The immediate impact of the judge’s ruling means the Nationals will receive $40 million in annual TV rights fees from MASN per year, $20 million less than the amount awarded by the MLB panel.
MASN broadcasts both the Nationals and Orioles games but the Orioles have a controlling stake in the network as part of a 2005 agreement brokered by baseball and then-commissioner Bud Selig to allow the relocation of the Montreal Expos to Washington. The D.C. area had long been considered part of the Orioles’ broadcast market, and Orioles owner Peter Angelos opposed the relocation.
The dispute over the size of the Nationals’ broadcast fees dates back to 2012, when the clubs were unable to agree on the Nationals’ rights fees.
The Nationals’ choice for legal representation — the New York firm Proskauer Rose — was questioned by MASN, because the firm also represented Major League Baseball and the three teams that made up the arbitration panel: the Pirates, Rays and Mets. Marks agreed with MASN’s concerns.

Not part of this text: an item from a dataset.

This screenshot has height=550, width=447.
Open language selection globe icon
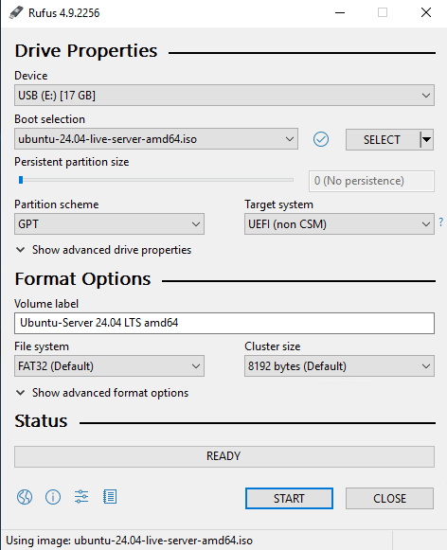click(25, 497)
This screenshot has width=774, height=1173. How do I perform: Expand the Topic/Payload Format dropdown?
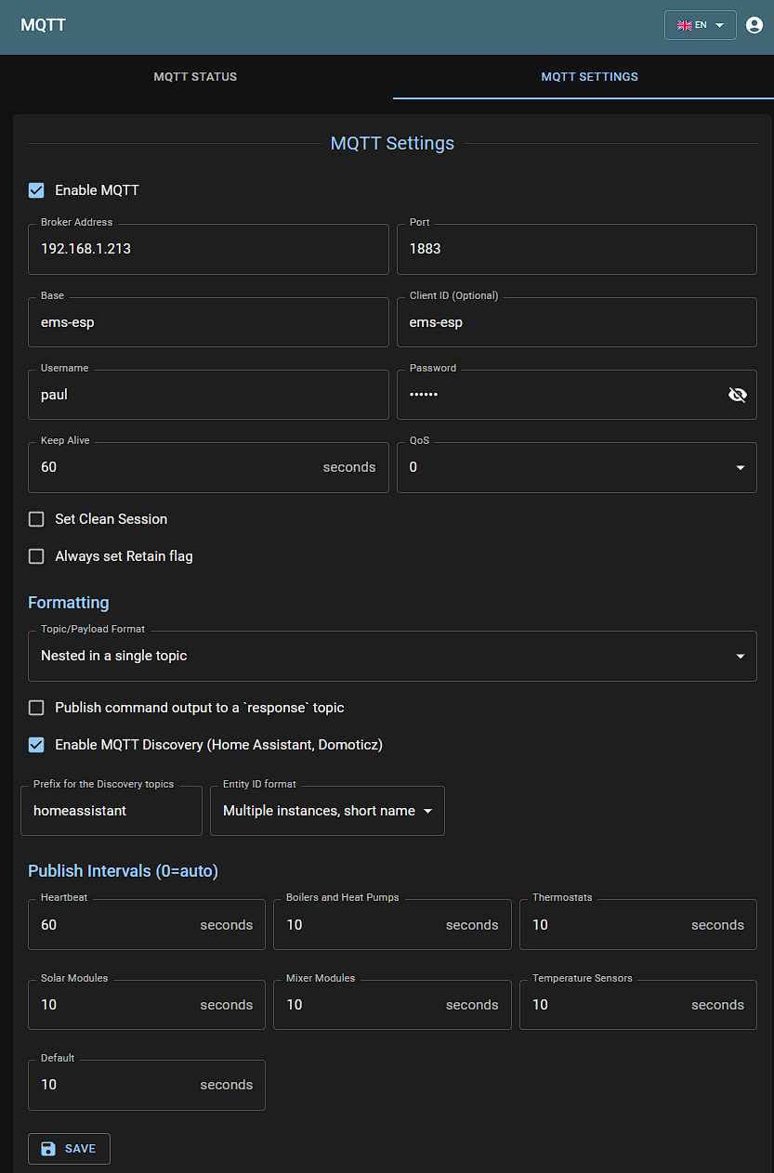392,656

“Had MLB, the abitrators, the Nationals and/or Proskauer taken some reasonable steps to address petitioners’ concerns about the Nationals’ choice of counsel in the arbitration — or indeed any step at all — the Court might well have been compelled to uphold the arbitral award,” Marks wrote in the ruling. “… But MASN and the Orioles have established that their well-documented concerns fell on entirely deaf ears. Under the circumstances, the Court concludes that this complete inaction objectively demonstrates an utter lack of concern for fairness of the proceeding that is ‘so consistent with basic principles of justice’ that the award must be vacated.”

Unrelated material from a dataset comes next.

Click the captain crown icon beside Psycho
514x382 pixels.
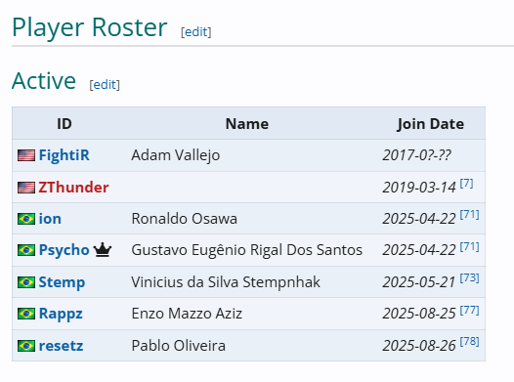(x=103, y=250)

The MLB panel ruling from June 2014 awarded the Nationals nearly $300 million in TV rights fees during the 2012-2016 “reset” period. But now, the Nationals will continue to receive the payments under the current contract — the payments they disputed in the first place.
Marks could have sent the case back to the MLB arbitration panel or to an independent organization, the American Arbitration Association. Marks did not mandate the next move by the sides, but urged them to seek redress from a “neutral dispute resolution process.”
“While we are very pleased that the court vacated the award, and did so for good reason, it is unfortunate that we had to bring this matter to the courts in the first place,” said Alan Rifkin, an attorney for the Orioles. “Contracts are meant to be honored, and that includes honoring the integrity of the rights fee-setting process. We look forward to a fair and neutral process before an objective decision-maker in the future.”
An MLB spokesman said the league was reviewing the decision and had no further comment. The Nationals, on Thursday morning, had this statement:
“The Court rejected all of the Orioles’ challenges to the merits and reasoning of the [MLB panel] decision. The Court vacated the [MLB panel] decision solely because of the Nationals’ law firm representation. The Court has stated that the parties can proceed to a new hearing before the [MLB panel]. The Nationals look forward to a prompt resolution, so that the Nationals finally can receive the TV rights payments required by the parties’ agreements.”